Roberts and Felix control here. Like Chambers, Roberts and Felix committed the predicate DUI offenses before the enactment of the enhanced sentencing provisions about which they complained and were punished for their actions committed after the enactment of the enhanced sentencing provisions. Thus, application of 21 Del. C. §§ 4177(d)(3) and 4177B(e)(2)(b) to Chambers does not violate the ex post facto clause.13

For the foregoing reasons, the judgment of the Superior Court is hereby AFFIRMED.

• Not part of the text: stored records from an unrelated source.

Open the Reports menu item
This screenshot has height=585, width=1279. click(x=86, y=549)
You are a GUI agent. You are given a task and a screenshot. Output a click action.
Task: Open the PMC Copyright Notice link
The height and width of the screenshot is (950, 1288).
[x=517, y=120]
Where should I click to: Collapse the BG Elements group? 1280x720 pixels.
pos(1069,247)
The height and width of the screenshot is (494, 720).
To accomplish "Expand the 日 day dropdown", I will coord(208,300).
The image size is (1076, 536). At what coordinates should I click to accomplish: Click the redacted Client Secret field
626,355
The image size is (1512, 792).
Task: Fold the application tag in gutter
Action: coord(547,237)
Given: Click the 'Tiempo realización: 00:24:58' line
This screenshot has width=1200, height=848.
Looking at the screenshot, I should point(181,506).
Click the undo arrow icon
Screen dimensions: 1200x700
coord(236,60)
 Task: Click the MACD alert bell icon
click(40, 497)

. U.S. Const, art. I, § 9.

. Opening Br. at 7-8; Appendix to Opening Br. at A-16, Tr. 15:4-9 ("We’re not arguing that ... you can’t enhance penalties based on things that happened before the statute. That's not our argument. Our argument is that you can’t go back and revive something that was once dead and make it alive again.”).

. Roberts v. State, 494 A.2d 156 (Del.1985) (enhancing the punishment for a second offense).

. State v. Hughes, 1998 WL 733104 (Del.Super. Sept. 17, 1998) (counting a conviction for reckless driving alcohol-related as a predicate offense for sentencing enhancement).

. Washington v. State, 836 A.2d 485, 487 (Del. 2003).

. Calder v. Bull, 3 U.S. 386, 390, 3 Dall. 386, 1 L.Ed. 648 (1798); Helman v. State, 784 A.2d 1058, 1075-76 (Del.2001); DiStefano v. Watson, 566 A.2d 1, 5 (Del.1989).

. Weaver v. Graham, 450 U.S. 24, 28, 101 S.Ct. 960, 67 L.Ed.2d 17 (1981).

. Id. at 31, 101 S.Ct. 960.

. Monge v. California, 524 U.S. 721, 728, 118 S.Ct. 2246, 141 L.Ed.2d 615 (1998) (quoting Gryger v. Burke, 334 U.S. 728, 732, 68 S.Ct. 1256, 92 L.Ed. 1683 (1948)).

. See, e.g., Nichols v. United States, 511 U.S. 738, 114 S.Ct. 1921, 128 L.Ed.2d 745 (1994); Parke v. Raley, 506 U.S. 20, 113 S.Ct. 517, 121 L.Ed.2d 391 (1992); Gryger v. Burke, 334 U.S. 728, 732, 68 S.Ct. 1256, 92 L.Ed. 1683 (1948).

. Roberts v. State, 494 A.2d 156, 157 (Del. 1985).

. Felix v. State, 905 A.2d 746 (Del.2006).

. This is consistent with the result reached in several other states. See, e.g., State v. Lamb, 147 Idaho 133, 206 P.3d 497 (2009) (no ex post facto violation where amendment increased the five year limitation to ten years); State v. Stoen, 596 N.W.2d 504 (Iowa 1999) (no ex post facto violation where amendment increased the six year limitation to twelve years); City of Norton v. Hurt, 275 Kan. 521, 66 P.3d 870 (2003) (no ex post facto violation where amendment increased the five year limitation to all offenses committed); State v. Hall, 648 So.2d 1 (La.Ct.App.2d Cir. 1994) (no ex post facto violation where amendment increased the five year limitation to ten years); State v. Chapman, 685 A.2d 423 (Me. 1996) (no ex post facto violation where amendment increased the six year limitation to ten years); State v. Hansen, 258 Neb. 752, 605 N.W.2d 461 (2000) (no ex post facto violation where amendment increased the eight year limitation to twelve years); Com. v. McCoy, 895 A.2d 18, 34 (Pa.Super.Ct.2006) aff'd, 601 Pa. 540, 975 A.2d 586 (2009) (no at post facto violation where amendment increased the seven year limitation to ten years).